The greatest hope for the aged American auto industry could be the end of the automobile — the automobile as we know it, that is.
This week, Detroit took a step forward into the era of the driverless car, as Toyota and several other companies launched a $10 million testing ground for self-driving vehicles at the University of Michigan, Ann Arbor, near Detroit.
It is not the first of its kind, either in the U.S. or the world; it’s just another milestone on the way to a revolution in private transportation. Already, development centers are operating in California and Texas, as well as Japan, Sweden and China.
The idea is well beyond the laboratory stage. The technology at Ann Arbor is expected to hit the road in about a year’s time, when Cadillacs will be equipped with transmitters capable of vehicle-to-vehicle and vehicle-to-infrastructure communication. The federal government is behind it too, as the Transportation Department has recognized its potential to improve safety.
Some test vehicles are already on the road, and the results so far have been impressive, to say the least. In over six years of testing self-driving cars in a million miles of real-world conditions, Google, a leading innovator in the field, has reported 11 minor accidents and no serious injuries. That’s minuscule.
Furthermore, the company claims that none of the accidents were caused by the self-driving cars themselves. If we can eliminate human drivers, the company claims, we can scale down dramatically the number of road deaths — some 33,000 people in the U.S. alone each year.
Human error accounts for more than 90 percent of all motor vehicle accidents. Alcohol plays a role in more than one in three traffic-related fatalities. Drunk driving will eventually vanish as a road killer, as fewer and fewer people are actually doing the driving.
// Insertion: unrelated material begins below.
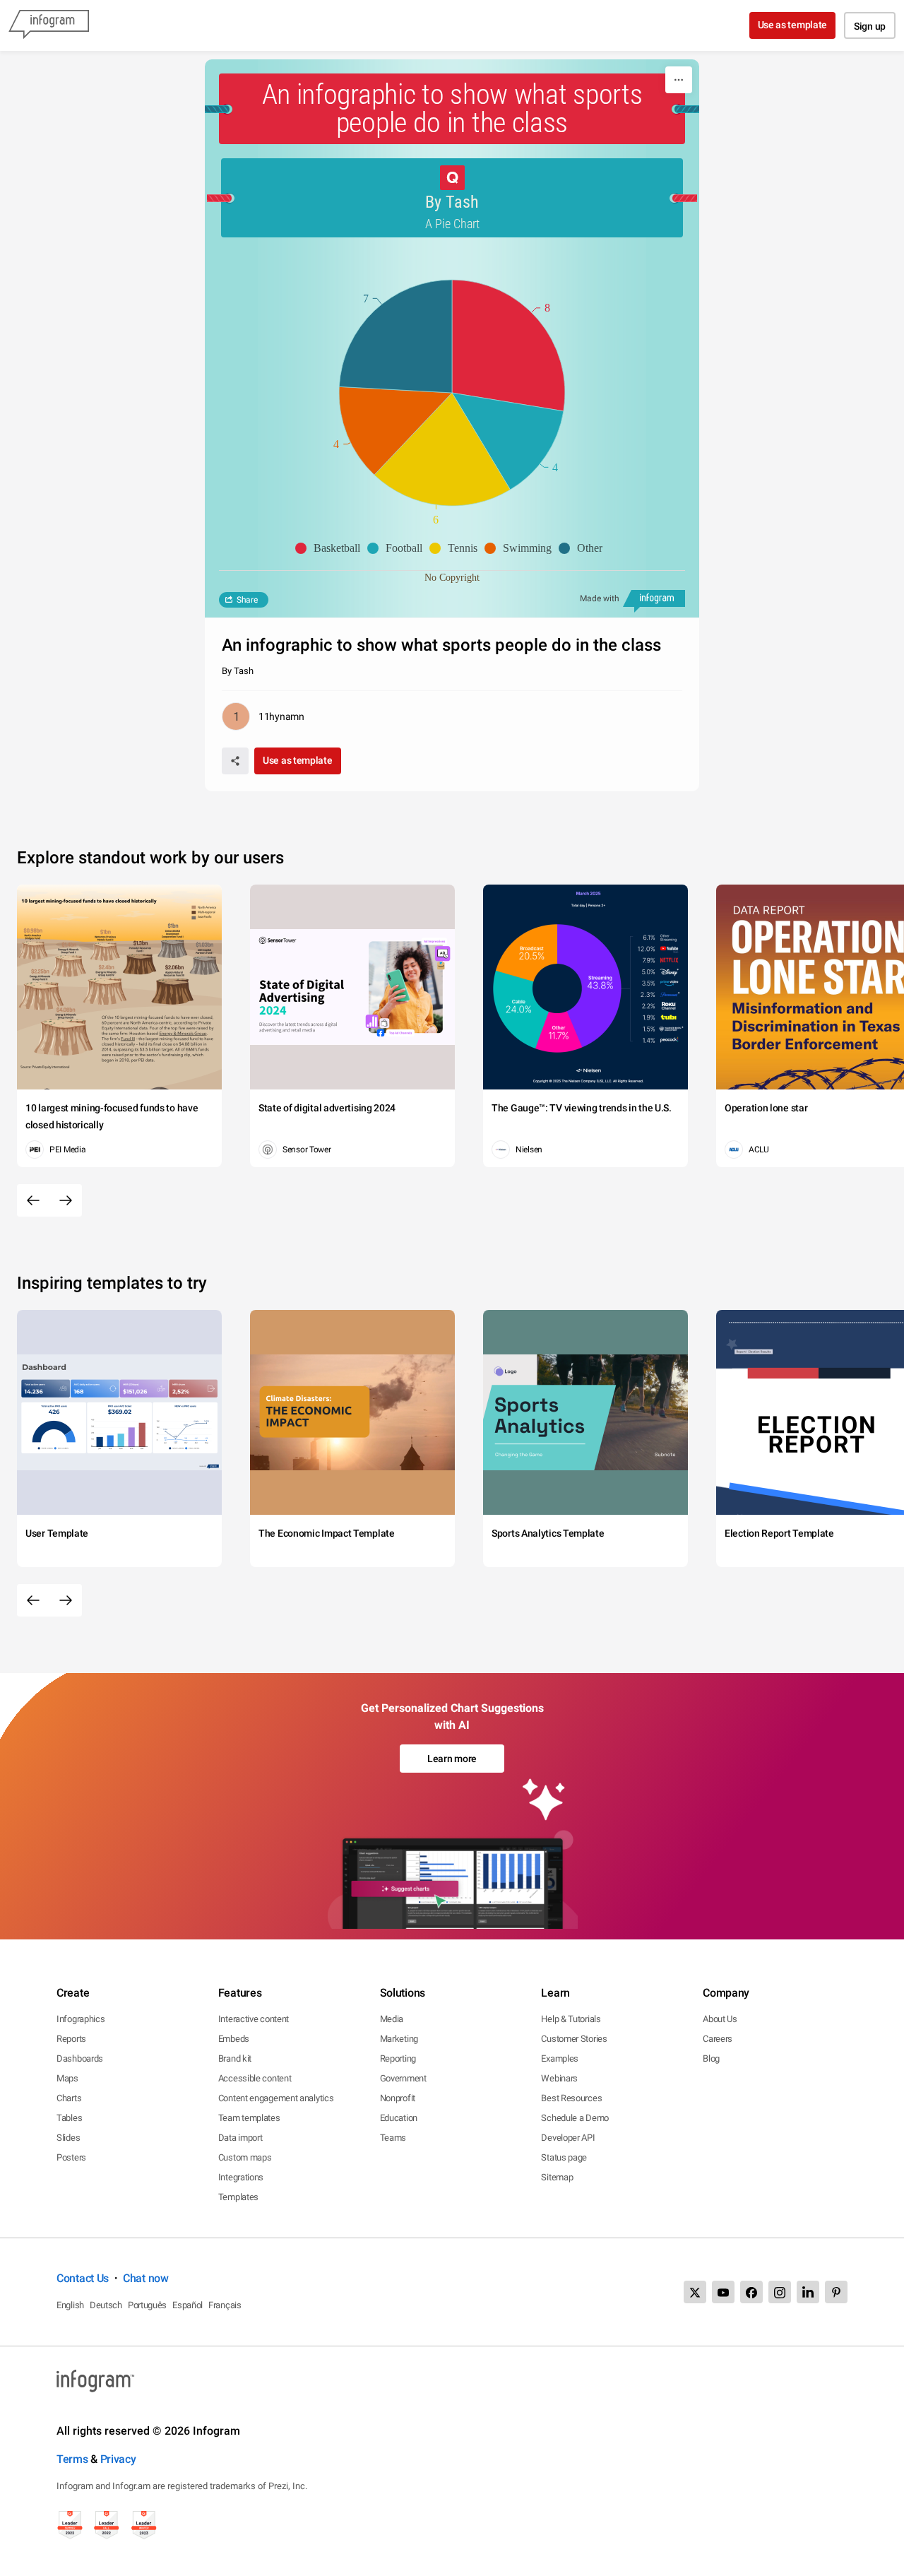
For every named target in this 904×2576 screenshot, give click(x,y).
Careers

The futurists are touting other advantages as well to the fully auto-automobile. Not only will their sensors enable rapid braking and accelerating to avoid accidents, autonomous vehicles will be able, through information-sharing, to navigate around congestion. Congestion itself will be a leftover from the dark ages of cars with drivers. Their ability to travel at speed with less distance between them can potentially increase freeway capacity by six or eight times.
It’s even been suggested that the safety value of driverless cars will be so great that the public will demand that conventional driving be outlawed.
Though any such considerations are pure speculation, that notion is very far-fetched.
Granted, once upon a time horses were the main means of transportation; and when horsepower under the hood proved its superiority, horses were gradually sidelined. You can still own and ride a horse, though mostly for recreational activities in specially set-aside venues. Much the same, some predict, will happen to old-style autos. They will gradually be displaced by auto — autos that drive themselves, simply because the product advantages will be so obvious.
The key difference of course is that whether on the back of a horse or behind the wheel of a car, humans continued to think they were in control. Will mankind — already hopelessly addicted to smartphones and other high-tech gadgetry — agree to renounce control over their cars?
Only time will tell.
As Torah Jews, we hope and pray that Moshiach will be here long before the era of driverless cars for all arrives. In any case, the transformation will not take place overnight. Even assuming all goes well — and much can still happen to put the brakes on the whole concept — industry sources say that it could take 20 years to build a new fleet of vehicles that could effectively replace what’s on the road now.
In the meantime, various technical and legal obstacles remain. For example, in testing it’s been found that accidents occur when conventional drivers encounter driverless cars on the road next to them. They’re confused by them, and that leads to collisions. As the new technology hits the road, there may well be an initial period of increased accidents, which will be discouraging.
More frightening is the vulnerability to hacking. Terrorists, criminals and pranksters could hack private systems to wreak havoc.
Then there is the question of insurance. Because driver error is the most common cause of accidents, liability has historically been oriented toward individuals. In driverless cars, when everybody’s a passenger, accountability becomes a new imponderable.
To be sure, as good as it looks, this autotopia should be approached with caution. Technology has solved all our problems many times before — only to create new ones in their place, often far worse than the old ones.
The very impressiveness of the claims being made for driverless cars should put us on our guard. Detroit’s eagerness for the new technology is understandable, and perhaps warranted. But before they sell us a whole new way of gearing up anytime to go anywhere, let’s make sure we kick the tires and take a good long look under the hood.